Female Gaze: a estética para o olhar feminino
Dos cinemas às redes sociais, o female gaze redefine narrativas visuais e coloca a sensualidade feminina como expressão autônoma e livre do olhar masculino
O termo female gaze surgiu como resposta ao male gaze, expressão consagrada pela crítica e teórica britânica Laura Mulvey nos anos 1970. Quando publicou seu ensaio “Prazer visual e cinema narrativo”, em 1975, ela apontou que a maioria das produções cinematográficas apresentavam personagens femininas através da lente do desejo masculino. Esse olhar reduzia as mulheres a objetos de contemplação, mais do que sujeitos de ação.
Enquanto o male gaze moldou a mulher a partir do desejo masculino, o female gaze propõe outra perspectiva. Com narrativas visuais construídas por mulheres e para mulheres, em que a feminilidade e a sensualidade não servem como objeto de validação, mas como afirmação de identidade.
Entre estereótipos e sexualização: o legado do male gaze
Em 2023, o relatório It’s a Man’s (Celluloid) World, de Martha Lauzen, revelou que apenas 38% dos 100 filmes de maior bilheteria tinham protagonistas femininas.
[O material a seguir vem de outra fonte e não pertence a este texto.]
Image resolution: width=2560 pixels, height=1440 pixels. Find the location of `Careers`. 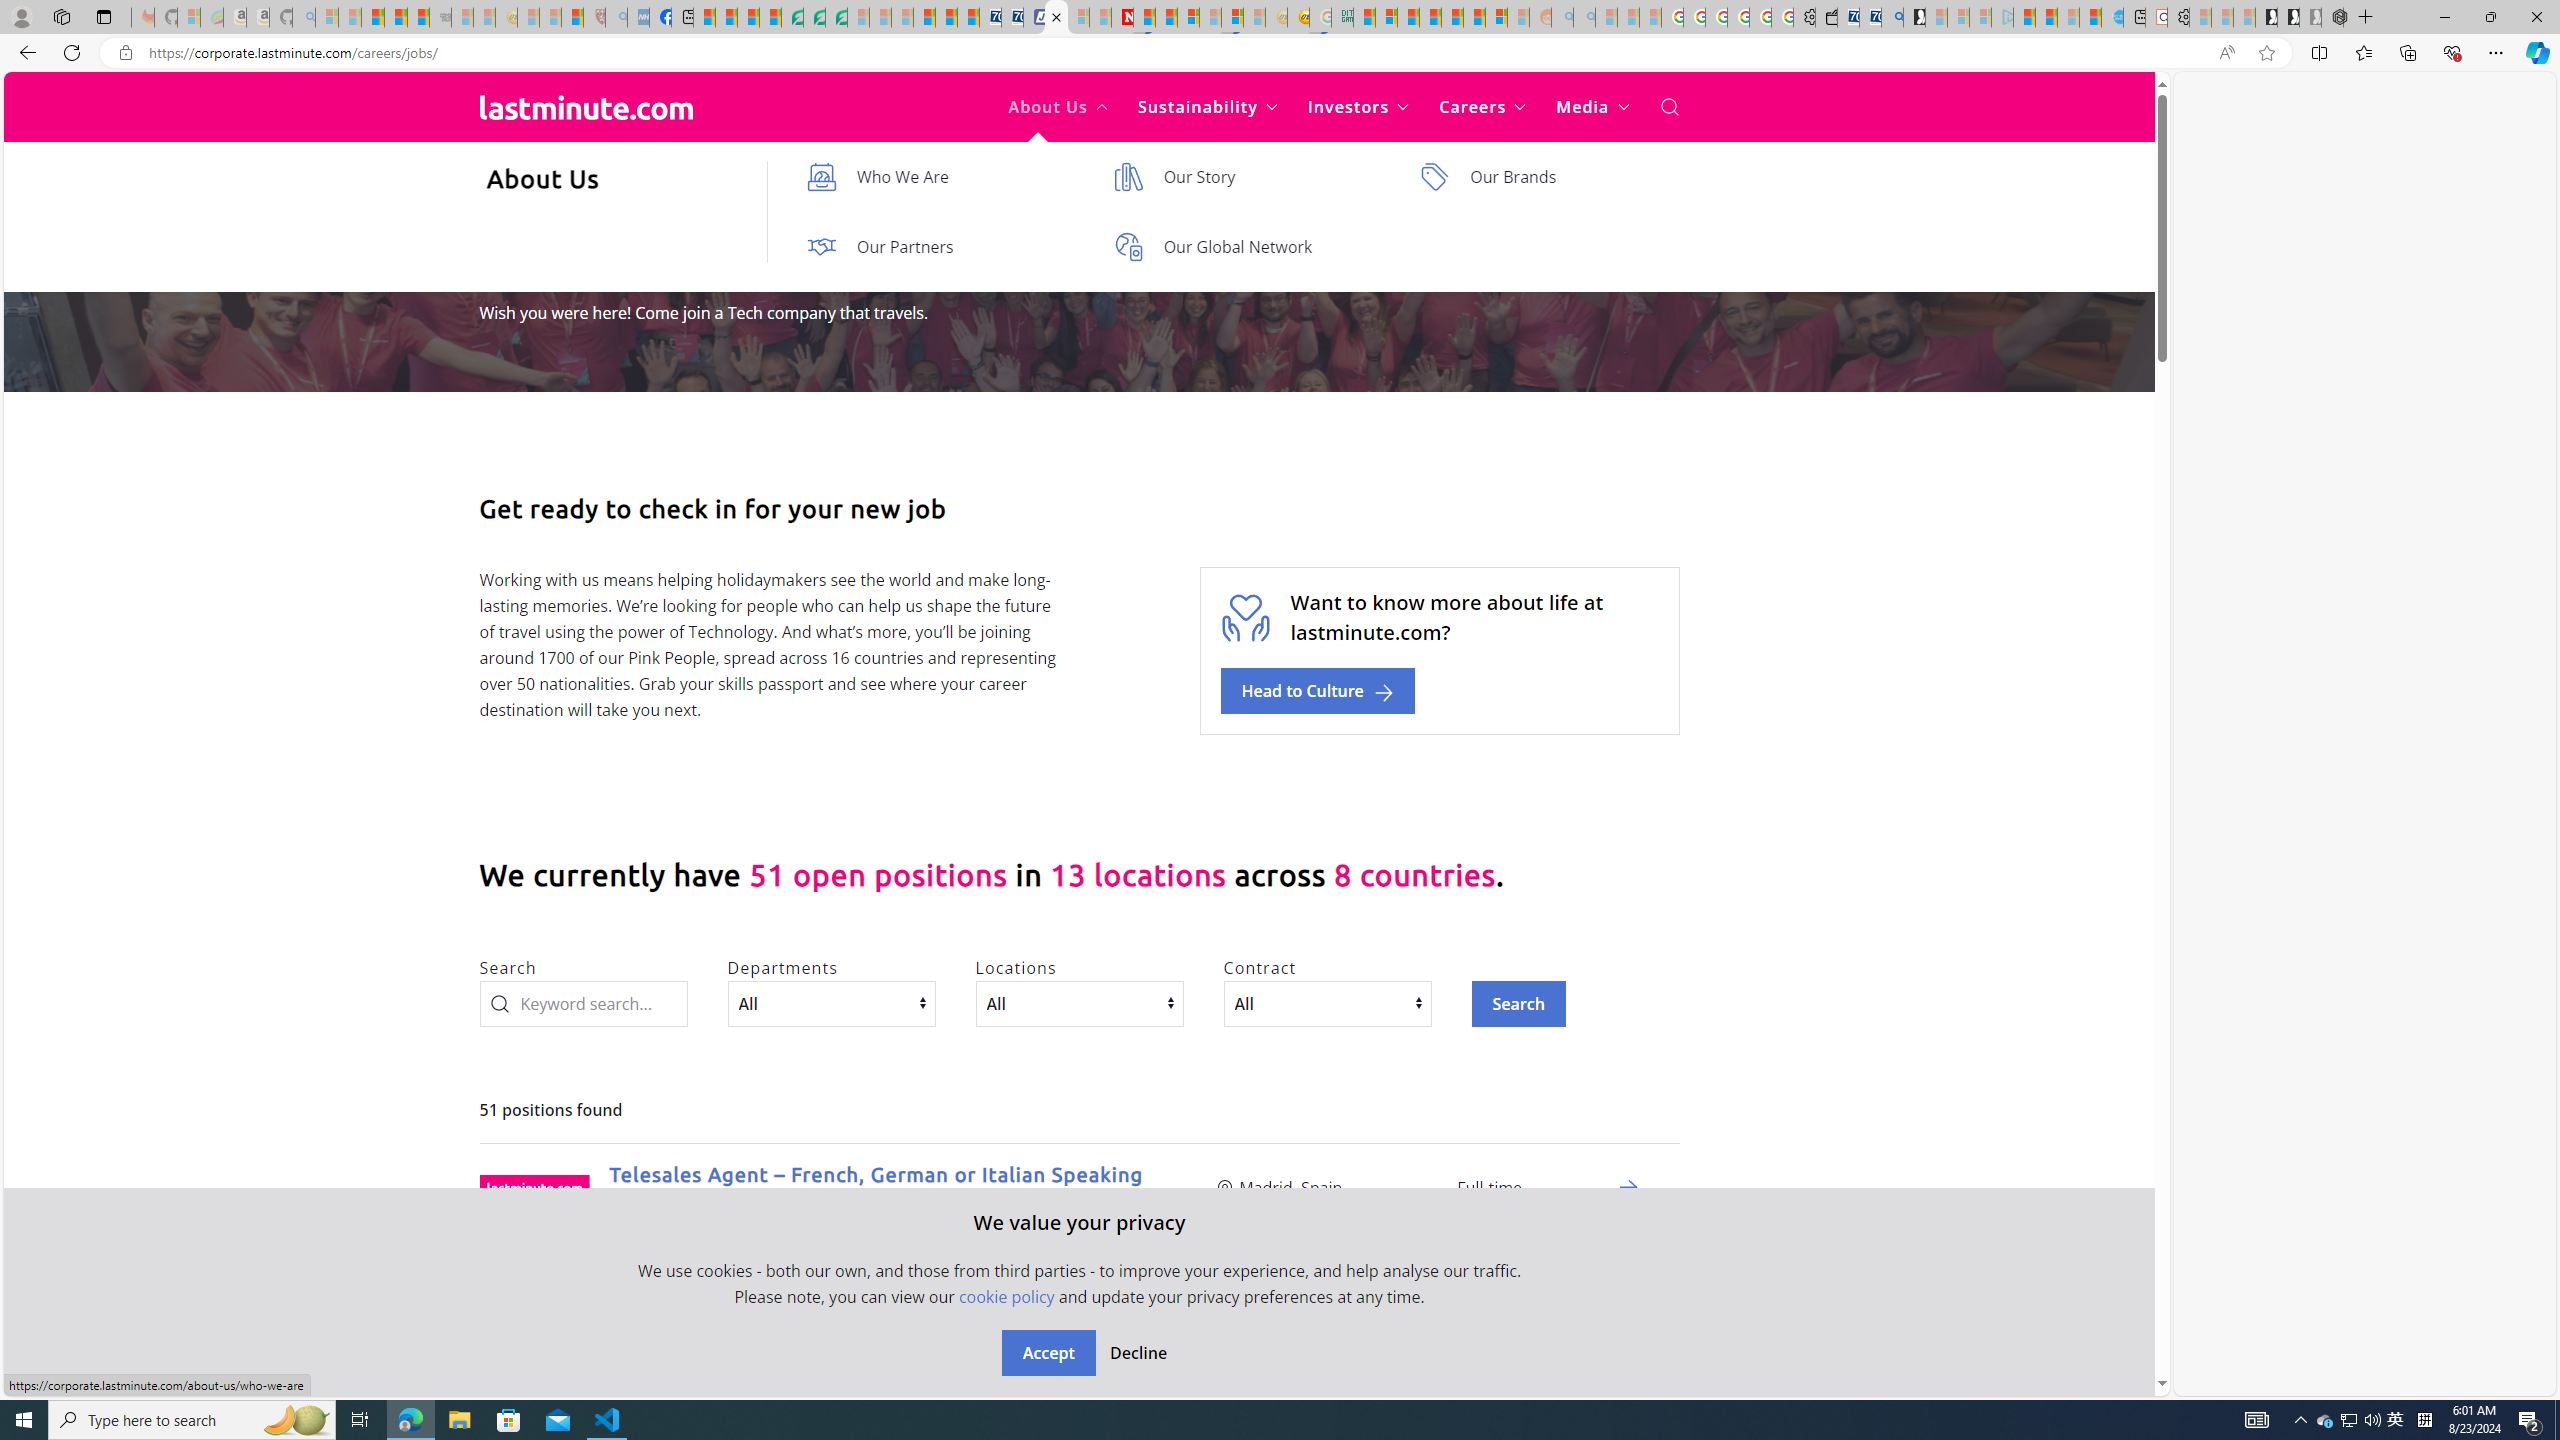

Além disso, mulheres ocupavam apenas 35% dos papéis falantes — “speaking roles” — nos filmes de destaque, comparado com 37% no ano anterior.
Em 2024, houve paridade entre protagonistas femininas e masculinas nos filmes de maior bilheteria nos Estados Unidos, segundo o USC Annenberg Inclusion Initiative. Entretanto, mesmo com esses avanços significativos, muitas personagens femininas continuam limitadas a estereótipos visuais ou narrativos.
Na indústria dos games, por exemplo, a sexualização de personagens femininas permanece significativa mesmo com as mulheres sendo líderes no consumo de jogos eletrônicos no Brasil. A estética ainda privilegia a ênfase no corpo: busto, tronco, quadril são destacados. Enquanto isso, atributos menos “visuais” ou relacionados à personalidade ou complexidade narrativa recebem menor atenção.
O female gaze surge justamente como reação a essa lógica. Ele desloca o foco: não se trata apenas de inverter o olhar, mas de criar uma linguagem visual que reflita experiências, desejos e sensibilidades femininas.
O female gaze como linguagem artística na indústria de entretenimento e tendência viral no ambiente digital
Se no cinema contemporâneo já é possível observar obras que traduzem essa mudança – como os filmes das diretoras Greta Gerwig, Céline Sciamma ou Sofia Coppola –, nas redes sociais o movimento ganhou força graças a plataformas como TikTok e Pinterest, que se tornaram vitrines para criadoras de conteúdo que produzem estéticas direcionadas a outras mulheres.

Divulgação: © Pyramide Films
Nesses espaços, fotos, vídeos e ensaios circulam sem a necessidade de corresponder a expectativas masculinas. O corpo e a sensualidade permanecem presentes, mas agora em registros de liberdade e experimentação.
Na música, artistas como a estrela pop em ascensão Sabrina Carpenter vêm explorando o olhar feminino em seus videoclipes, reforçando que a sensualidade pode ser leve, divertida e construída sob uma ótica de autonomia.
Embora já tenha recebido críticas por adotar uma estética considerada “muito sexual”, Sabrina já afirmou em entrevistas que suas escolhas visuais e performáticas são pensadas para dialogar com outras mulheres e que ela se orgulha de ser confiante ao expressar a sua própria sexualidade.
Mais do que estética: female gaze é narrativa e política
Falar em female gaze é reconhecer que não se trata apenas de enquadramentos visuais, mas de narrativas que reposicionam a mulher como sujeito. Essa mudança questiona o sexismo estrutural presente nas imagens que consumimos e abre espaço para representações mais complexas e plurais.
Ao deslocar o centro do olhar, o female gaze propõe novas possibilidades de imaginar, representar e viver a feminilidade – de forma autônoma, criativa e política.
Não se trata de substituir uma narrativa por outra, mas de ampliar o campo de visões possíveis e oferecer às mulheres o direito de se reconhecerem em histórias que partem de si mesmas.